** Task description **
Give the data again exactly as it appears.

** Dataset entries **
···
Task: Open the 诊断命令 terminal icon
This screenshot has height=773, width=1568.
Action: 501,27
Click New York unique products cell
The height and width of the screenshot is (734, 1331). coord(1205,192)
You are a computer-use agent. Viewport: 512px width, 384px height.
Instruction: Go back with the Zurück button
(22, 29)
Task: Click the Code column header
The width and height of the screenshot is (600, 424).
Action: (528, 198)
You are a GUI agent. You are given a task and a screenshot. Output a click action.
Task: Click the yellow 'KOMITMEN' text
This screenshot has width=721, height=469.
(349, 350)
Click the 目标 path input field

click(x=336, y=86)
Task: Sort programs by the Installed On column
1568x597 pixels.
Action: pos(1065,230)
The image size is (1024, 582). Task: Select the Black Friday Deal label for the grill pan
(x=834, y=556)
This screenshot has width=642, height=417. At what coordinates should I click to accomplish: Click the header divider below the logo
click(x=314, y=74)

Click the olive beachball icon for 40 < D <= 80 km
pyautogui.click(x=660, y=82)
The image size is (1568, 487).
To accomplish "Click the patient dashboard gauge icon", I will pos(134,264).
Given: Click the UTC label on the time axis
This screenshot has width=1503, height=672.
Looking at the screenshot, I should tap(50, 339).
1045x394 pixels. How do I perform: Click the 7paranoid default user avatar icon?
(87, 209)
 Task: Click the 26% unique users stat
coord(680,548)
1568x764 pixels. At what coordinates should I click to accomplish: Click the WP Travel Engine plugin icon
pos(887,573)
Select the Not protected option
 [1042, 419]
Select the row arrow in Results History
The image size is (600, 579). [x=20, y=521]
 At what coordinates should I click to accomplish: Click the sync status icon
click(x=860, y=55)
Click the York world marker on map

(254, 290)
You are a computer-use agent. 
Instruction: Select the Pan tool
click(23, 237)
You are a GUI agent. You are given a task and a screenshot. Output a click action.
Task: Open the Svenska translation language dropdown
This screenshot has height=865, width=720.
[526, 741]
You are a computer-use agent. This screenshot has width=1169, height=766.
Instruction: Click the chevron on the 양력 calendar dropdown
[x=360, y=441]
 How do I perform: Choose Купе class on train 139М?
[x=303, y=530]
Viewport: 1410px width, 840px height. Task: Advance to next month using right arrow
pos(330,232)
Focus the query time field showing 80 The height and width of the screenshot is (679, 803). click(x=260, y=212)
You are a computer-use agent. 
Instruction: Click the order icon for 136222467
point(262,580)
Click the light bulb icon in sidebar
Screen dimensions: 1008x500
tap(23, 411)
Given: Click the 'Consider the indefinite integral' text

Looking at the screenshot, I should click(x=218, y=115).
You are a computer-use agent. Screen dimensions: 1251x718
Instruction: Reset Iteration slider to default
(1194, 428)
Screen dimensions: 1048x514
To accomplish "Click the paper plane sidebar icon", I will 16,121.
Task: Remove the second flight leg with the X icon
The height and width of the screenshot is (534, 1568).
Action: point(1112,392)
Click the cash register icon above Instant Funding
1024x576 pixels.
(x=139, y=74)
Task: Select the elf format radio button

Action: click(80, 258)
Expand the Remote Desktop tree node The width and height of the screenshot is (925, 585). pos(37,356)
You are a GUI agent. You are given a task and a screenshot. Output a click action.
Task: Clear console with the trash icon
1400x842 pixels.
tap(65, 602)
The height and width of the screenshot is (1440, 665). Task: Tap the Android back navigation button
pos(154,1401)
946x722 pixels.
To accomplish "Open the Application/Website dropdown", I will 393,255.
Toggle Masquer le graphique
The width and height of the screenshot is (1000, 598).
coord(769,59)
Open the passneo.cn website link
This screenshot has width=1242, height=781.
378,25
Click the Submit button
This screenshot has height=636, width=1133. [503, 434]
···
** Expected answer **
Task: Open the 诊断命令 terminal icon
This screenshot has height=773, width=1568.
Action: 501,27
Click New York unique products cell
The height and width of the screenshot is (734, 1331). coord(1205,192)
You are a computer-use agent. Viewport: 512px width, 384px height.
Instruction: Go back with the Zurück button
(22, 29)
Task: Click the Code column header
The width and height of the screenshot is (600, 424).
Action: (528, 198)
You are a GUI agent. You are given a task and a screenshot. Output a click action.
Task: Click the yellow 'KOMITMEN' text
This screenshot has width=721, height=469.
(349, 350)
Click the 目标 path input field

click(x=336, y=86)
Task: Sort programs by the Installed On column
1568x597 pixels.
Action: pos(1065,230)
The image size is (1024, 582). Task: Select the Black Friday Deal label for the grill pan
(x=834, y=556)
This screenshot has width=642, height=417. At what coordinates should I click to accomplish: Click the header divider below the logo
click(x=314, y=74)

Click the olive beachball icon for 40 < D <= 80 km
pyautogui.click(x=660, y=82)
The image size is (1568, 487).
To accomplish "Click the patient dashboard gauge icon", I will pos(134,264).
Given: Click the UTC label on the time axis
This screenshot has width=1503, height=672.
Looking at the screenshot, I should tap(50, 339).
1045x394 pixels. How do I perform: Click the 7paranoid default user avatar icon?
(87, 209)
 Task: Click the 26% unique users stat
coord(680,548)
1568x764 pixels. At what coordinates should I click to accomplish: Click the WP Travel Engine plugin icon
pos(887,573)
Select the Not protected option
 [1042, 419]
Select the row arrow in Results History
The image size is (600, 579). [x=20, y=521]
 At what coordinates should I click to accomplish: Click the sync status icon
click(x=860, y=55)
Click the York world marker on map

(254, 290)
You are a computer-use agent. 
Instruction: Select the Pan tool
click(23, 237)
You are a GUI agent. You are given a task and a screenshot. Output a click action.
Task: Open the Svenska translation language dropdown
This screenshot has height=865, width=720.
[526, 741]
You are a computer-use agent. This screenshot has width=1169, height=766.
Instruction: Click the chevron on the 양력 calendar dropdown
[x=360, y=441]
 How do I perform: Choose Купе class on train 139М?
[x=303, y=530]
Viewport: 1410px width, 840px height. Task: Advance to next month using right arrow
pos(330,232)
Focus the query time field showing 80 The height and width of the screenshot is (679, 803). click(x=260, y=212)
You are a computer-use agent. 
Instruction: Click the order icon for 136222467
point(262,580)
Click the light bulb icon in sidebar
Screen dimensions: 1008x500
tap(23, 411)
Given: Click the 'Consider the indefinite integral' text

Looking at the screenshot, I should click(x=218, y=115).
You are a computer-use agent. Screen dimensions: 1251x718
Instruction: Reset Iteration slider to default
(1194, 428)
Screen dimensions: 1048x514
To accomplish "Click the paper plane sidebar icon", I will 16,121.
Task: Remove the second flight leg with the X icon
The height and width of the screenshot is (534, 1568).
Action: point(1112,392)
Click the cash register icon above Instant Funding
1024x576 pixels.
(x=139, y=74)
Task: Select the elf format radio button

Action: click(80, 258)
Expand the Remote Desktop tree node The width and height of the screenshot is (925, 585). pos(37,356)
You are a GUI agent. You are given a task and a screenshot. Output a click action.
Task: Clear console with the trash icon
1400x842 pixels.
tap(65, 602)
The height and width of the screenshot is (1440, 665). Task: Tap the Android back navigation button
pos(154,1401)
946x722 pixels.
To accomplish "Open the Application/Website dropdown", I will 393,255.
Toggle Masquer le graphique
The width and height of the screenshot is (1000, 598).
coord(769,59)
Open the passneo.cn website link
This screenshot has width=1242, height=781.
378,25
Click the Submit button
This screenshot has height=636, width=1133. [503, 434]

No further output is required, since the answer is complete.